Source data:
'''
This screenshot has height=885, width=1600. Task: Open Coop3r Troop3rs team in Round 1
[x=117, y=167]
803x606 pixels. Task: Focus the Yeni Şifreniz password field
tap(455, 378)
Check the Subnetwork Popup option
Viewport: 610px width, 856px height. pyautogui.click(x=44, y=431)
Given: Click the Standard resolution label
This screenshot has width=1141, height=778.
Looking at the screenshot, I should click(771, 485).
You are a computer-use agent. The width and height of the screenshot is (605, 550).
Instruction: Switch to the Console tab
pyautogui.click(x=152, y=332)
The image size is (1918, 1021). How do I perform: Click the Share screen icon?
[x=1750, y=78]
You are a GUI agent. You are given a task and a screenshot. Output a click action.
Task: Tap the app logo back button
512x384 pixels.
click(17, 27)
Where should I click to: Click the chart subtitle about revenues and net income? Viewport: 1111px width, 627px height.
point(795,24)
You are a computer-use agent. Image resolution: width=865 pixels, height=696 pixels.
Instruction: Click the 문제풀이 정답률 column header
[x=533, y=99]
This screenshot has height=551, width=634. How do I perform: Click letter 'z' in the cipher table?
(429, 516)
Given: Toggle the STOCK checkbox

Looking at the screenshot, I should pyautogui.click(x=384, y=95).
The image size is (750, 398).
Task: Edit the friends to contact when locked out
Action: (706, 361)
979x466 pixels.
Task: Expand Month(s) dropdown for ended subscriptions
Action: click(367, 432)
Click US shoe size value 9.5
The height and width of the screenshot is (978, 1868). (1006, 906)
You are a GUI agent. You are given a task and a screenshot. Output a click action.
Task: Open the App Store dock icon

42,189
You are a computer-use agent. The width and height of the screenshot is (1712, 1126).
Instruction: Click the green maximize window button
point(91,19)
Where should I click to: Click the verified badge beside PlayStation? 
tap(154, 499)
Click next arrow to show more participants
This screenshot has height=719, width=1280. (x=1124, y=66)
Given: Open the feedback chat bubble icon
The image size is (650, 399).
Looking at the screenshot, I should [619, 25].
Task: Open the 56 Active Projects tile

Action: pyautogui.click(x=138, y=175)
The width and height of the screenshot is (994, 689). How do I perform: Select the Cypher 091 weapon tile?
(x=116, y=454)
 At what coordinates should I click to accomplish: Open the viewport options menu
'''
What you are asked to do:
The answer should be the entries, given again without a single difference.

Exercise answer:
This screenshot has height=885, width=1600. Task: Open Coop3r Troop3rs team in Round 1
[x=117, y=167]
803x606 pixels. Task: Focus the Yeni Şifreniz password field
tap(455, 378)
Check the Subnetwork Popup option
Viewport: 610px width, 856px height. pyautogui.click(x=44, y=431)
Given: Click the Standard resolution label
This screenshot has width=1141, height=778.
Looking at the screenshot, I should click(771, 485).
You are a computer-use agent. The width and height of the screenshot is (605, 550).
Instruction: Switch to the Console tab
pyautogui.click(x=152, y=332)
The image size is (1918, 1021). How do I perform: Click the Share screen icon?
[x=1750, y=78]
You are a GUI agent. You are given a task and a screenshot. Output a click action.
Task: Tap the app logo back button
512x384 pixels.
click(17, 27)
Where should I click to: Click the chart subtitle about revenues and net income? Viewport: 1111px width, 627px height.
point(795,24)
You are a computer-use agent. Image resolution: width=865 pixels, height=696 pixels.
Instruction: Click the 문제풀이 정답률 column header
[x=533, y=99]
This screenshot has height=551, width=634. How do I perform: Click letter 'z' in the cipher table?
(429, 516)
Given: Toggle the STOCK checkbox

Looking at the screenshot, I should pyautogui.click(x=384, y=95).
The image size is (750, 398).
Task: Edit the friends to contact when locked out
Action: (706, 361)
979x466 pixels.
Task: Expand Month(s) dropdown for ended subscriptions
Action: click(367, 432)
Click US shoe size value 9.5
The height and width of the screenshot is (978, 1868). (1006, 906)
You are a GUI agent. You are given a task and a screenshot. Output a click action.
Task: Open the App Store dock icon

42,189
You are a computer-use agent. The width and height of the screenshot is (1712, 1126).
Instruction: Click the green maximize window button
point(91,19)
Where should I click to: Click the verified badge beside PlayStation? 
tap(154, 499)
Click next arrow to show more participants
This screenshot has height=719, width=1280. (x=1124, y=66)
Given: Open the feedback chat bubble icon
The image size is (650, 399).
Looking at the screenshot, I should [619, 25].
Task: Open the 56 Active Projects tile

Action: pyautogui.click(x=138, y=175)
The width and height of the screenshot is (994, 689). How do I perform: Select the Cypher 091 weapon tile?
(x=116, y=454)
 At what coordinates should I click to accomplish: Open the viewport options menu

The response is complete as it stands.